GIVEN PASSAGE.
■ ■ ■

Friday, April 01, 2011

A Very Odd Couple

Why would one of the best crime-fiction writers in the world decide to take on the composition of what the finished book’s cover describes as “a novel based on” the work of another author?

That’s what I wondered when I first heard that Don Winslow, the author of such classics as The Death and Life of Bobby Z, The Winter of Frankie Machine, The Power of the Dog, and The Dawn Patrol, had signed to write a prequel to Shibumi, a 1979 thriller by the novelist known as Trevanian, whose most famous book was The Eiger Sanction (1972). Money probably had something to do with it, but Winslow has sold many books. And, to my knowledge, he is the only writer to make the work of an insurance investigator--in California Fire and Life--not only interesting, but fascinating.

Now comes the result of this unlikely collaboration: Satori (Grand Central Publishing). The title itself is a tribute to its source. “The tea room was exquisite, elegant in its simplicity. a perfect expression of shibumi ...,” explains the lead character, Nicholai Hel. “In his role as guest, Nicholai admired the skillful brushwork. which depicted the Japanese symbol for satori. An interesting choice, Nicholai thought. Satori was the Zen Buddhist concept of a sudden awakening, a realization of life as it really is. ... Nicholai had never known satori.”

The more pages I turned, the more I understood why Winslow had taken on this project. He is very kind to Trevanian family members, and makes me believe that he really admires the author. Although I would argue that Winslow has known satori in virtually all of his books, the challenge here must have been irresistible. And he pulls it off with so much energy and imagination that Satori turns out to be a total triumph.

■ ■ ■

EXCERPTED RECORDS.
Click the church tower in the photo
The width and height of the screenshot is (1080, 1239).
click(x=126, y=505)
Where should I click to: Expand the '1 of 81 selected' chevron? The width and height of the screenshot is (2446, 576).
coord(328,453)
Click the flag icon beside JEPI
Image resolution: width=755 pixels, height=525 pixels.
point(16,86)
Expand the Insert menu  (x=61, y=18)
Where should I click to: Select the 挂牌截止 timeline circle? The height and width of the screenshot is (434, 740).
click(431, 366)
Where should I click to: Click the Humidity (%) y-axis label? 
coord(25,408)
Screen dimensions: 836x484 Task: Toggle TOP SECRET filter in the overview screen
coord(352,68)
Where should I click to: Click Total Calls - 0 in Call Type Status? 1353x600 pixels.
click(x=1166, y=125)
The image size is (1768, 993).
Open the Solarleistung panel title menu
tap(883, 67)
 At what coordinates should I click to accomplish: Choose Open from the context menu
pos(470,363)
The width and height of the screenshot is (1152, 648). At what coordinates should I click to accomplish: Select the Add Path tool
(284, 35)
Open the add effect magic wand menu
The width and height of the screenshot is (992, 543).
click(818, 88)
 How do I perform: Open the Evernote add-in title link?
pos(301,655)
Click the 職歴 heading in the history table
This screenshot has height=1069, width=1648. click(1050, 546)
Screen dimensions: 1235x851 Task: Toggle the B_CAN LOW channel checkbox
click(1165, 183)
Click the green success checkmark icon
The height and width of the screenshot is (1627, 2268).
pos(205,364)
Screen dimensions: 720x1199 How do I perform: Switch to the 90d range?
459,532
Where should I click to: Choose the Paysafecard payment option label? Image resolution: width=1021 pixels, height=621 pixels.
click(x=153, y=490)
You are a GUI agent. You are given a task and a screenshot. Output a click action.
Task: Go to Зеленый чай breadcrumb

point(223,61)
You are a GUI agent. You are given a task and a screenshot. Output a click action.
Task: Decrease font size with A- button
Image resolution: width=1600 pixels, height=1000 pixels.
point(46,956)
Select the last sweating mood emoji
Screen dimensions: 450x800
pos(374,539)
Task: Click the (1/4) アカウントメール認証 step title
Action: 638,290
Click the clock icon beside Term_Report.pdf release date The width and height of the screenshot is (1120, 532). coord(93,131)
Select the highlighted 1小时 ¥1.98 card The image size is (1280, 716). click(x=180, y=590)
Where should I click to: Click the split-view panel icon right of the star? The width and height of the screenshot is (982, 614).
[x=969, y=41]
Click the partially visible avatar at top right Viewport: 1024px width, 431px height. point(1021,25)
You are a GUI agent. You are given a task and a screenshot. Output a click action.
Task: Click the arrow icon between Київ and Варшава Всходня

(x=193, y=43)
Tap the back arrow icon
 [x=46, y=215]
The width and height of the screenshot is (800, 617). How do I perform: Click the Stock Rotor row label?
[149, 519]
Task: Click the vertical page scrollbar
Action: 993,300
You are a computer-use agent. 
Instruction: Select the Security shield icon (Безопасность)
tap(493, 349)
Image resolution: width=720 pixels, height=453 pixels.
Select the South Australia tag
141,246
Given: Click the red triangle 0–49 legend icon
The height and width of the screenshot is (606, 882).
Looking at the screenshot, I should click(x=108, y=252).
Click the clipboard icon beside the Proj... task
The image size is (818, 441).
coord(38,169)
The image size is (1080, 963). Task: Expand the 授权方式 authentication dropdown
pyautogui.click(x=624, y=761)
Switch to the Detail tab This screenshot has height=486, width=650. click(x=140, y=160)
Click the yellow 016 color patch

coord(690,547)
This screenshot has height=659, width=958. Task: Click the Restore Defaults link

■ ■ ■

ASSIGNMENT 1. Set down the part of the Satori review that opens with the words containing "Friday, April 01, 2011" and closes with "of another author?".
ASSIGNMENT 2. Please summarize the Satori review in two sentences.
The records were drawn from a different source than the Satori review.

ANSWER AREA 1.
Friday, April 01, 2011

A Very Odd Couple

Why would one of the best crime-fiction writers in the world decide to take on the composition of what the finished book’s cover describes as “a novel based on” the work of another author?

ANSWER AREA 2. The reviewer wondered why crime writer Don Winslow would agree to write Satori, a prequel to Trevanian's 1979 thriller Shibumi, and notes that its title is a tribute to its source. As the pages went on, the reviewer came to understand Winslow's choice, believed that he really admires the author, and judged the book a total triumph.